=== Begin Enclosure ===

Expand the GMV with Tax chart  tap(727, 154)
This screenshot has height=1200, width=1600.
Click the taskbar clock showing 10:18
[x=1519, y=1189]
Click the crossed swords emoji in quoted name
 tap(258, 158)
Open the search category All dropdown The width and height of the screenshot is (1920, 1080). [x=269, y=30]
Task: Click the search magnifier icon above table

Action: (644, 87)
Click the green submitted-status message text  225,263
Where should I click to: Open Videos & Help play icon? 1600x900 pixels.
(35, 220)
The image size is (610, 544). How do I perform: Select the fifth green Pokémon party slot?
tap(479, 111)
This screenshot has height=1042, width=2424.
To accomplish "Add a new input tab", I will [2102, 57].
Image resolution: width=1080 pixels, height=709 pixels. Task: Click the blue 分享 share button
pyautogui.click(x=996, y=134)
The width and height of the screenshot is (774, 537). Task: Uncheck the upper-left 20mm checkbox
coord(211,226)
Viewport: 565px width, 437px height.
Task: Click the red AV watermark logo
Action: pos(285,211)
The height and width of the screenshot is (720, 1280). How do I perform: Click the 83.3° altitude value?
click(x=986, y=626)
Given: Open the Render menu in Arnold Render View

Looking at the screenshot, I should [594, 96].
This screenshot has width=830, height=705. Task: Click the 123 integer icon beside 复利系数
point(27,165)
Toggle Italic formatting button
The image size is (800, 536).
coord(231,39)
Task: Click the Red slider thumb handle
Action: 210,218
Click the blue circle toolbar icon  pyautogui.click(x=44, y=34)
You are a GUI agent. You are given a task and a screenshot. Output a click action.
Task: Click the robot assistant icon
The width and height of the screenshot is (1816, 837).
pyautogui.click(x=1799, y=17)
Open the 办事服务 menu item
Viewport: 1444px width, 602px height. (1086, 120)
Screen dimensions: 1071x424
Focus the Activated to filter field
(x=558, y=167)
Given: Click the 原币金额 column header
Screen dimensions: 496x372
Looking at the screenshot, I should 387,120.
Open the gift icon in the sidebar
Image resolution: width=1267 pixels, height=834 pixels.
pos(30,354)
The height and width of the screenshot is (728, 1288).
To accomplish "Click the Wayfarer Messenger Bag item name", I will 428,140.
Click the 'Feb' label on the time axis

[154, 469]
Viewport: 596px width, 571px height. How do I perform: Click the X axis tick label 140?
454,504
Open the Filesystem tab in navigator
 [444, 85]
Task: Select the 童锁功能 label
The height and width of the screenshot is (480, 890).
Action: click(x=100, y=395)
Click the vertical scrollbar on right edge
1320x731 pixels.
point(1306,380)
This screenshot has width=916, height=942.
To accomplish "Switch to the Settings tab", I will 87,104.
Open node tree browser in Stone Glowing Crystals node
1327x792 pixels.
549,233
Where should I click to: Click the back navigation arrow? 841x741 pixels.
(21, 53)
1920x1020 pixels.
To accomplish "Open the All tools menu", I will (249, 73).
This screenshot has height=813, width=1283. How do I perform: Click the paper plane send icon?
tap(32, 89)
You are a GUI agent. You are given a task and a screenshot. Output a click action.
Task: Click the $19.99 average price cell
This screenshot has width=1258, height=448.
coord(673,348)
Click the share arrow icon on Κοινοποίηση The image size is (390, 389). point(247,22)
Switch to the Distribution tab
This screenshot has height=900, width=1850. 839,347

=== End Enclosure ===

▶ Task statement:
In the listing above, find the line containing "1320x731 pixels.", then reproduce it and each line after it through the end, exactly and with nothing added.

▶ Response area:
1320x731 pixels.
point(1306,380)
This screenshot has width=916, height=942.
To accomplish "Switch to the Settings tab", I will 87,104.
Open node tree browser in Stone Glowing Crystals node
1327x792 pixels.
549,233
Where should I click to: Click the back navigation arrow? 841x741 pixels.
(21, 53)
1920x1020 pixels.
To accomplish "Open the All tools menu", I will (249, 73).
This screenshot has height=813, width=1283. How do I perform: Click the paper plane send icon?
tap(32, 89)
You are a GUI agent. You are given a task and a screenshot. Output a click action.
Task: Click the $19.99 average price cell
This screenshot has width=1258, height=448.
coord(673,348)
Click the share arrow icon on Κοινοποίηση The image size is (390, 389). point(247,22)
Switch to the Distribution tab
This screenshot has height=900, width=1850. 839,347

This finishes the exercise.